John Edwards, one of the earliest candidates to commit to offsets, paid $21,997 last year to Native Energy, a Vermont-based company, according to Federal Election Commission reports. His most recent payment was made July 11, six months before his campaign ended.

Sen. Christopher J. Dodd, another candidate who made an offsets pledge, recorded his last payment to Carbon Fund in September, more than two months before he dropped out of the race.

“I’m sure that a number of the candidates saw offsets as a good way to show leadership by example, but when confronted with the cold reality of a cash crunch, offsets are one of the first things to go,” said Frank O’Donnell, president of Clean Air Watch.

He said offsets are probably well-intentioned, but are not an overall solution to climate change nor the best way to gauge a campaign’s commitment to addressing global warming.

According to Dinan, Senator Hillary Clinton spent $20,327 last year alone in carbon credits, making payments to Native Energy. Also, read the article to hear the explanations from the McCain and Obama campaigns.
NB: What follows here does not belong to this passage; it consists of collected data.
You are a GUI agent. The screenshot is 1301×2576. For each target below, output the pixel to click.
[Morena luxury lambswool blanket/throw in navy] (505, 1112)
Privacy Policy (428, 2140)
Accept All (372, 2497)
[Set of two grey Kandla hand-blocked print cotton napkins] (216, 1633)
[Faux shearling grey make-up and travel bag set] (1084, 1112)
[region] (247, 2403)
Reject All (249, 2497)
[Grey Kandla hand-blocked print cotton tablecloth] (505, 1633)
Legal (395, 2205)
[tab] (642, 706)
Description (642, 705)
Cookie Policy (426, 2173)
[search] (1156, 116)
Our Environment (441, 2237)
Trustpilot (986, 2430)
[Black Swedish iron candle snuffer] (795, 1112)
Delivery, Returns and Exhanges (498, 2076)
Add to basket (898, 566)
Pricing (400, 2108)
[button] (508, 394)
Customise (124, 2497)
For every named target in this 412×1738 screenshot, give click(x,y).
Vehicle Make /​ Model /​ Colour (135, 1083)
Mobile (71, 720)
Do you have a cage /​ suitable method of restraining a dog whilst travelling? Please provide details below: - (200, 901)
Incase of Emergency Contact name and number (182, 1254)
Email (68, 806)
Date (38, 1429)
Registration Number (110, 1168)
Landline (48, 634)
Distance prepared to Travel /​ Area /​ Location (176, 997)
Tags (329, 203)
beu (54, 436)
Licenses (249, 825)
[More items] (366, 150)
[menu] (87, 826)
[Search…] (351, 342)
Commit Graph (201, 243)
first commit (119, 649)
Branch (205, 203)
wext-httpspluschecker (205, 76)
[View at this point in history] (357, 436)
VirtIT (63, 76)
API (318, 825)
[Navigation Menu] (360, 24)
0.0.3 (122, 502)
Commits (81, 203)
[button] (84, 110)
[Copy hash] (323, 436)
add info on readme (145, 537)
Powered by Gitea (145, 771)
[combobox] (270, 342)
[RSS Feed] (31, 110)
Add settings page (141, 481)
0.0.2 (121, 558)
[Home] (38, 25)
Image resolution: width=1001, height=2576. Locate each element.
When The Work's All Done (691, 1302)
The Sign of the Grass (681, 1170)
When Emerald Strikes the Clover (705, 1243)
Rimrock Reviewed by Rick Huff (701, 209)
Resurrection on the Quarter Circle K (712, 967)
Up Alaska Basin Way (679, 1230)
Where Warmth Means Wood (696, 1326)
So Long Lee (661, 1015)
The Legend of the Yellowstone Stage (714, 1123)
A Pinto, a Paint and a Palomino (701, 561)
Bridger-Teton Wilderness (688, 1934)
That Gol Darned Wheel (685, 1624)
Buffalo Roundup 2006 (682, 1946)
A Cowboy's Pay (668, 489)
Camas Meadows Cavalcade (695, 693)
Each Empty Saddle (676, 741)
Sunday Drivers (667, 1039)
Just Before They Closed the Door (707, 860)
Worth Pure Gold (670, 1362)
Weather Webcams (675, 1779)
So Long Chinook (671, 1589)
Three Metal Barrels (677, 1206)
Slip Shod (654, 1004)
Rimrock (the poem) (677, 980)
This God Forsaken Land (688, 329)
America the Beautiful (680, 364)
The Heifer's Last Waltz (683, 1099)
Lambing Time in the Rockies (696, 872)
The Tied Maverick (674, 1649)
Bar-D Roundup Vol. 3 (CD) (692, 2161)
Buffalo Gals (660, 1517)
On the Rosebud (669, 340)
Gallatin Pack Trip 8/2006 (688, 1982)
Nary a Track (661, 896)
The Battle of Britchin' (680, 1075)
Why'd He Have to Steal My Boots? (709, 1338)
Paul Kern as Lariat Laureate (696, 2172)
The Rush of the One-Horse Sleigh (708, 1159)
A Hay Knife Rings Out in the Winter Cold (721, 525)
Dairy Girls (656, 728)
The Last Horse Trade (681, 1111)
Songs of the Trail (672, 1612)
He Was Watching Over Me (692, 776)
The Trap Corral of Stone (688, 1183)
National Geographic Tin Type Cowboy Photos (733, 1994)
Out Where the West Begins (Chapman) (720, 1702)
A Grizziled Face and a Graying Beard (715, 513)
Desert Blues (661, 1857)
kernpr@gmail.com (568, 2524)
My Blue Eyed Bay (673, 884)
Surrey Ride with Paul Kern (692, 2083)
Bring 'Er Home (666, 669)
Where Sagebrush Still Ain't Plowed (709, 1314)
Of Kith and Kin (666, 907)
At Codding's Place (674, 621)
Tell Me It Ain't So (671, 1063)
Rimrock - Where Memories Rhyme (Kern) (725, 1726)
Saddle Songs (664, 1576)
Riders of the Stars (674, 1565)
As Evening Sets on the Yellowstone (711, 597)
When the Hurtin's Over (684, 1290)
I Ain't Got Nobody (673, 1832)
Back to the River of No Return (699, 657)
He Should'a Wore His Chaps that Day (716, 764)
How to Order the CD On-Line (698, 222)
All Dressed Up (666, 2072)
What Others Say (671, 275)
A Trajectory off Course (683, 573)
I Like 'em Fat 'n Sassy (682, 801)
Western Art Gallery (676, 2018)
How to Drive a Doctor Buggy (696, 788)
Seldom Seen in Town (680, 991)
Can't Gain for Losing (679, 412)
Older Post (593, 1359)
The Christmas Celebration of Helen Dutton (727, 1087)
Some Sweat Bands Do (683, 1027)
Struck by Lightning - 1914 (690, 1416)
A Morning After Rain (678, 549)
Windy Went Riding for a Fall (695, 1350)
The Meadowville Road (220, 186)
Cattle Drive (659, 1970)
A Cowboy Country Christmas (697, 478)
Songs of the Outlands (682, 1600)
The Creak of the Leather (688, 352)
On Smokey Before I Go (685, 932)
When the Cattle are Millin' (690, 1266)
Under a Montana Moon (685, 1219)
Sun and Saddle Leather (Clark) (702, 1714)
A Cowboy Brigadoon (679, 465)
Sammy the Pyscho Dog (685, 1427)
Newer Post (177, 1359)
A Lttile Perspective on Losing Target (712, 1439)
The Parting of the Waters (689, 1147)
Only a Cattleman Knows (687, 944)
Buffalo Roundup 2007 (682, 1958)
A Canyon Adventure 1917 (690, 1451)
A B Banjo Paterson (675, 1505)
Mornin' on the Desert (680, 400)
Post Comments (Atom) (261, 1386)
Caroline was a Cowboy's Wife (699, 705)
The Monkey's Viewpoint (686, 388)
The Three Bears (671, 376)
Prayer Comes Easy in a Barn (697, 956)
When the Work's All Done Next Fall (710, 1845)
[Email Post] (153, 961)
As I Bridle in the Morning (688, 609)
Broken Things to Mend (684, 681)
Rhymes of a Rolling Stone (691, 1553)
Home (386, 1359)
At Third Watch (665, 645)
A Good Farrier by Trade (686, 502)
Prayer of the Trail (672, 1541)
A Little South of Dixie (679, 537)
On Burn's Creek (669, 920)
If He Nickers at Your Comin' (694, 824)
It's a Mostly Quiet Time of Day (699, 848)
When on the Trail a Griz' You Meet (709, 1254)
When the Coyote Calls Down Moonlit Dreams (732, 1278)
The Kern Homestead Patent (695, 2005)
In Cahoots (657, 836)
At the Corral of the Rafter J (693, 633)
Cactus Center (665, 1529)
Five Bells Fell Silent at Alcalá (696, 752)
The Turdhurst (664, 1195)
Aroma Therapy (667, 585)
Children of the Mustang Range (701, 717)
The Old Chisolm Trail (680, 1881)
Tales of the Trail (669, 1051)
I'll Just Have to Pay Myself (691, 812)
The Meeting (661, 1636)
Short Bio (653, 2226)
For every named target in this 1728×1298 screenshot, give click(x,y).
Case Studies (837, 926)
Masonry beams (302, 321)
Ray Nothstine Ray Nothstine is Associate Editor at the Acton Institute, and Managing Editor of Religion & Liberty. In 2005 Ray graduated with a Master of Divinity (M.Div) degree from Asbury Theological Seminary in Wilmore, Ky. He also holds a B.A. in Political Science from The University of Mississippi in Oxford. Before coming to Acton, Ray worked as a free-lance writer for several organizations, including the Institute on Religion and Democracy. He gained ministry experience in churches in Mississippi and Kentucky. After college, he also served on the staff of U.S. Congressman Gene Taylor (D-Miss) in Gulfport in 2001-02. The son of a retired Air Force pilot, Ray has also lived in Okinawa, Philadelphia, New England, Hawaii, and Egypt.

Comments

  • Johnnie

    Its always a dillema to decide on a candidate when you have more than one issue thats important to you. Green is important, but how much can we rely on the president to carry our country into a new era of alternative energy? If we must rely on them, which candidate will really do it? Which candidate is the most green?